Der Anlassfall zeichnet sich dadurch aus, dass die Bekl nach den Feststellungen Leistungen erbringt, die zu einem guten Teil – insb unter Berücksichtigung des § 32 Abs 1 Z 1 GewO 1994 alt sowie des § 150 GewO 1994 – durch verschiedene Gewerbeberechtigungen gedeckt sein können, die die Bekl innehat. Das Berufungsgericht hat zutreffend den „gemischten“ Charakter der Tätigkeit der Bekl hervorgehoben. Dieser führt dazu, dass sich einzelne Elemente nicht eindeutig zuordnen bzw abgrenzen lassen. Das Berufungsgericht hat etwa Fliesenlegerarbeiten genannt, die nicht nur von einem Baumeister, sondern im Rahmen des Nebenrechts zB auch von einem Heizungstechniker selbständig ausgeführt werden können.

Für die Tätigkeit der Bekl gar nicht erforderliche Gewerbeberechtigungen haben im Zusammenhang mit der Bestimmung des § 9 ArbVG außer Betracht zu bleiben. In diesem Sinne vermögen aber auch (zulässigerweise) unter verschiedene Gewerbeberechtigungen subsumierbare Tätigkeiten bei der Beurteilung der wirtschaftlichen Prägung des Betriebs jedenfalls nicht den Ausschlag in die eine oder andere Richtung zu geben.
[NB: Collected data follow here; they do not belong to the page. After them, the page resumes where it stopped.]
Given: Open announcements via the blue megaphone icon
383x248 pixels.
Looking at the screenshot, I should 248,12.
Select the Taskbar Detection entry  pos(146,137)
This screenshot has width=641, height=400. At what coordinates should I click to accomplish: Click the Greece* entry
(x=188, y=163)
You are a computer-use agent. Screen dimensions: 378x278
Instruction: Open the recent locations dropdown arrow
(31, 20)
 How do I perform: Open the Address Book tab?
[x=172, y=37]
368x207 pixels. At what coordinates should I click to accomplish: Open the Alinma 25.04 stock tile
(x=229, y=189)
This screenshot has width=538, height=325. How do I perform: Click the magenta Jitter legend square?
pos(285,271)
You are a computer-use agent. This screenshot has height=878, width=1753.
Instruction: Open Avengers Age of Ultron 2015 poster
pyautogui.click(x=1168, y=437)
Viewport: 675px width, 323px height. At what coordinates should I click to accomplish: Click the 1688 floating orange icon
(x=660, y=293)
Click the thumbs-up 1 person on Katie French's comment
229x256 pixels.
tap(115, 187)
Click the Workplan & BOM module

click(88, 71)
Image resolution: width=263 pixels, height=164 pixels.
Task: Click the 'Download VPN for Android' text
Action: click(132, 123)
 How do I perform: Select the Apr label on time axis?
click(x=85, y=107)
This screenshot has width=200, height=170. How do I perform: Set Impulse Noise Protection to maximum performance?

Laut OGH bestehen daher keine Bedenken an der Beurteilung des Berufungsgerichts, dass hier weder dem einen noch dem anderen Fachbereich (Reinigung versus Bau) die ausschlaggebende wirtschaftliche Bedeutung zukomme. Sie erweist sich vor allem angesichts des festgestellten Außenauftritts der Bekl als vertretbar, denn diese behauptet nicht einmal selbst, als „klassisches Reinigungsunternehmen“ wahrgenommen zu werden. Vielmehr bewirbt sie sich als „Marktführer in der integrierten Schadensanierung und der Instandsetzung aus einer Hand“. Die Feststellung, dass die Bekl von potentiellen Kunden andererseits auch nicht als „klassische Baufirma“ wahrgenommen wird, spricht wiederum ebenso wie der Zusammenhang der baulichen Instandsetzung mit vorhergehenden Reinigungsleistungen für die Einschätzung des Berufungsgerichts, dass eben auch das Baumeistergewerbe nicht als für den gesamten Betrieb prägend angesehen werden kann.

Da die Parteien bislang selbst die maßgeblichen Kollektivverträge (nur) auf Gebäudereinigung und Baugewerbe eingegrenzt haben, haben die anderen Kollektivverträge mangels gleicher oder zumindest vergleichbarer wirtschaftlicher Bedeutung im weiteren Verfahren außer Betracht zu bleiben.

Welcher dieser beiden Kollektivverträge die größere Anzahl von AN in Österreich erfasst, ist eine Tatfrage. Die Behauptung der Bekl, die Anzahl sei unmöglich feststellbar, ist rein spekulativ und widerspricht auch der Vorstellung des Gesetzgebers, die Zahl der erfassten AN sei in der Praxis über die Sozialpartner, etwa im Wege eines Gutachtens der Wirtschaftskammer, gut feststellbar.

Dementsprechend war der Rekurs der Bekl zurückzuweisen.